Open Closed

Issue with ImpersonateTenant after implementing external login (Jwt Token) #3506


0
christophe.baille created

Issue with * ABP Framework version: v5.3.2

  • UI type: Blazor
  • DB provider: EF Core
  • Tiered (MVC) or Identity Server Separated (Angular): no

We have a Blazor server application where we did implement external login.

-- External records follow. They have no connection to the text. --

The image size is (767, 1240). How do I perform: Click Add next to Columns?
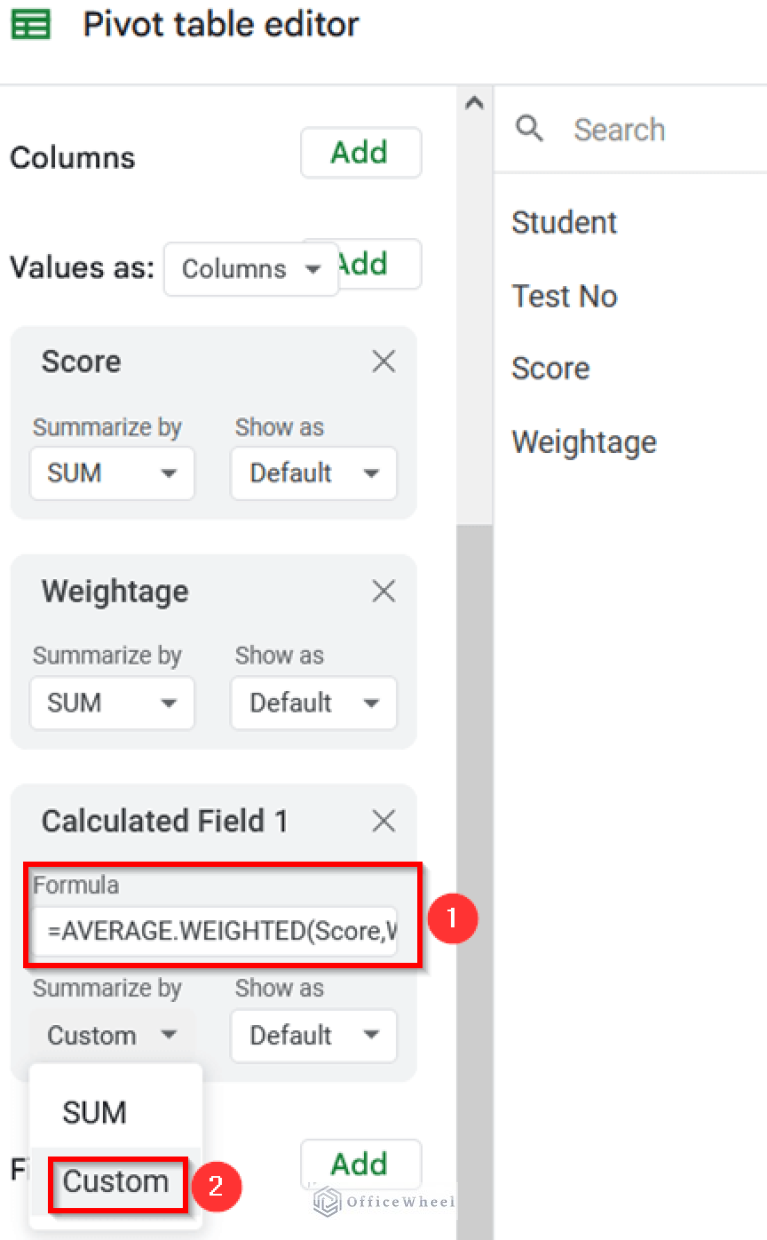[360, 152]
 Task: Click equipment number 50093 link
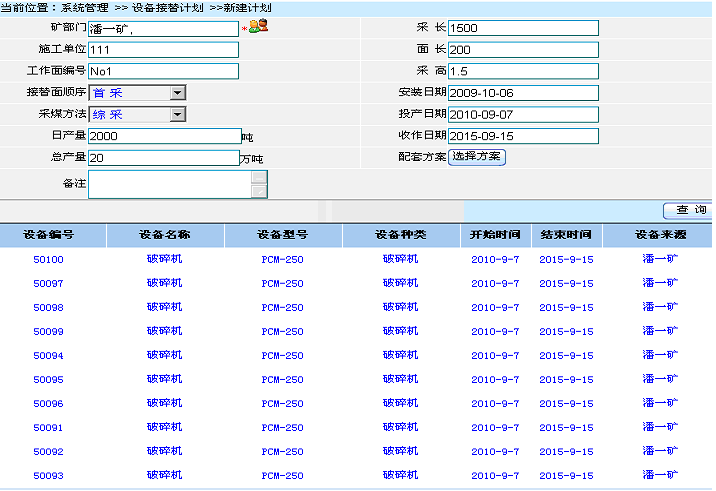click(x=48, y=476)
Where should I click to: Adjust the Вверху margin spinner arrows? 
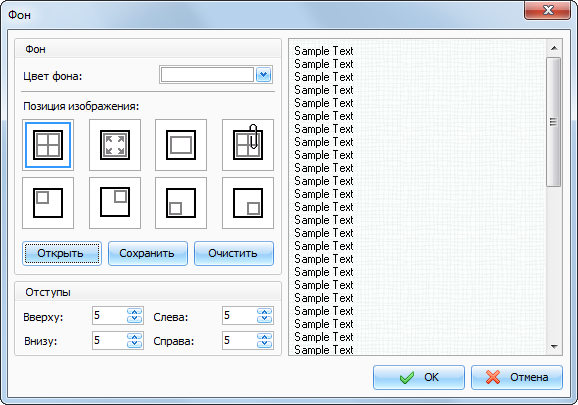tap(135, 316)
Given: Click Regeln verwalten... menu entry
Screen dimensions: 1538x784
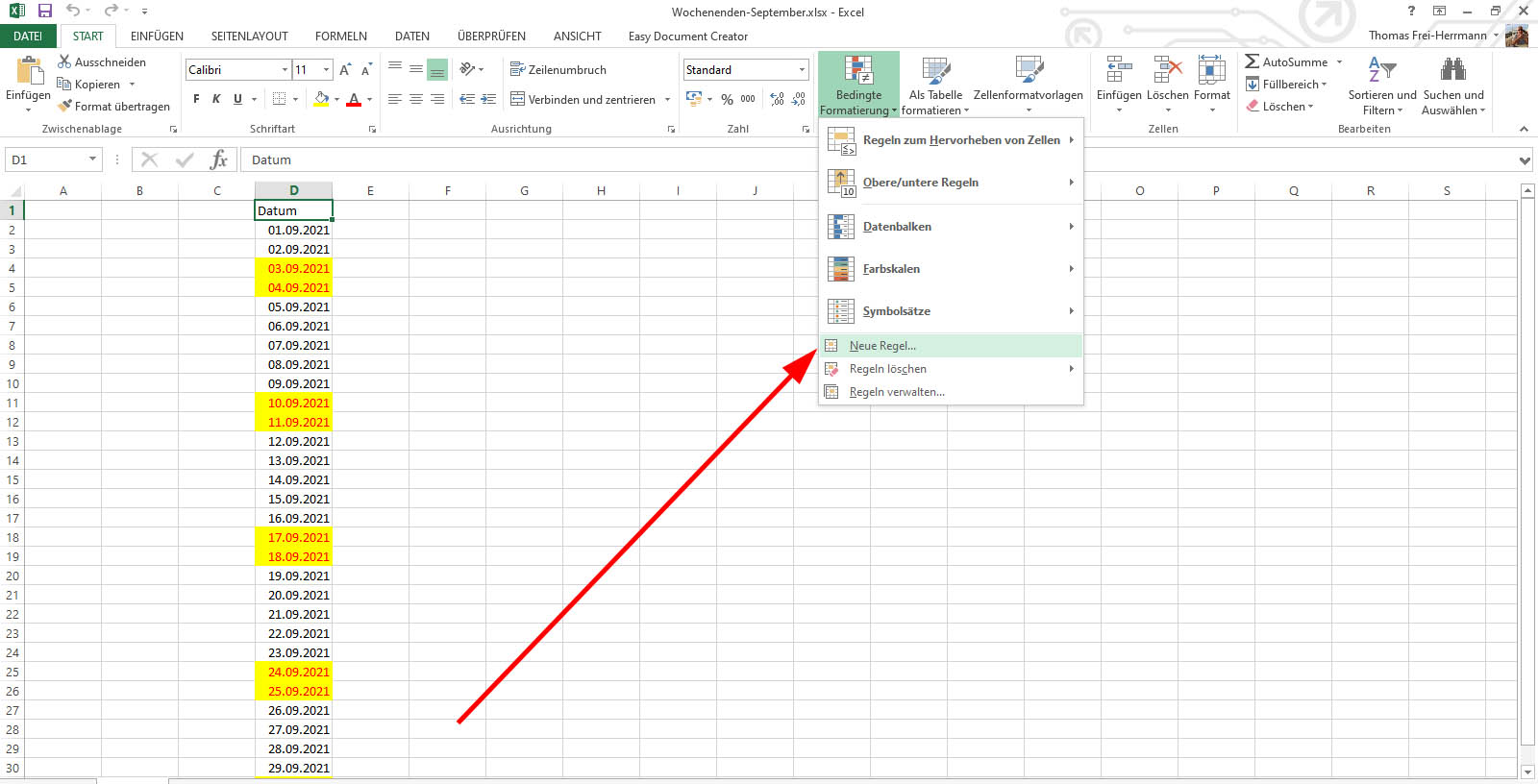Looking at the screenshot, I should pyautogui.click(x=896, y=392).
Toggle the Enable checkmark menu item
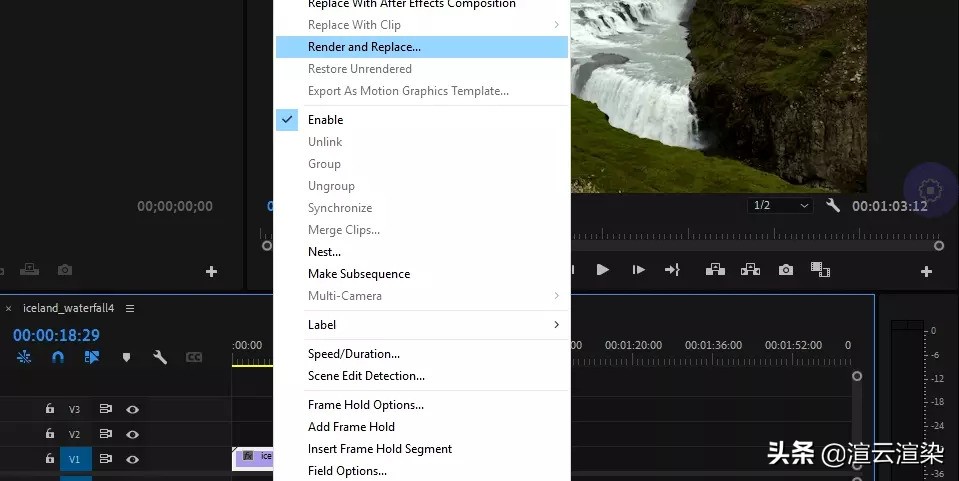Screen dimensions: 959x481 [325, 120]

To do so, we did create a method that create us a token

        `var tokenDescriptor = new SecurityTokenDescriptor
        {
            Subject = claimsIdentity,
            Expires = DateTime.UtcNow.AddDays(7),
            SigningCredentials = new SigningCredentials(new SymmetricSecurityKey(key), SecurityAlgorithms.HmacSha256Signature),

        };
        //creating a token handler
        var tokenHandler = new JwtSecurityTokenHandler();
        var token = tokenHandler.CreateToken(tokenDescriptor);            
        var tokenDescriptor = new SecurityTokenDescriptor
        {
            Subject = claimsIdentity,
            Expires = DateTime.UtcNow.AddDays(7),
            SigningCredentials = new SigningCredentials(new SymmetricSecurityKey(key), SecurityAlgorithms.HmacSha256Signature),

        };
        //creating a token handler
        var tokenHandler = new JwtSecurityTokenHandler();
        var token = tokenHandler.CreateToken(tokenDescriptor);

       var tokenDescriptor = new SecurityTokenDescriptor  `   

To make the authentication work, this part has been added to the BlazorModule ConfigureAuthentication method:

.AddJwtBearer("Default", options => { options.TokenValidationParameters = new TokenValidationParameters { ValidateIssuer = false, ValidateAudience = false, ValidateLifetime = true, ValidateIssuerSigningKey = true, IssuerSigningKey = new SymmetricSecurityKey(Encoding.UTF8.GetBytes(configuration["Jwt:SecretKey"])) }; });

After that, it was working fine, however, I met an issue with checking my user features:

await _featureChecker.IsEnabledAsync("AIGeneratorFeatures." + item)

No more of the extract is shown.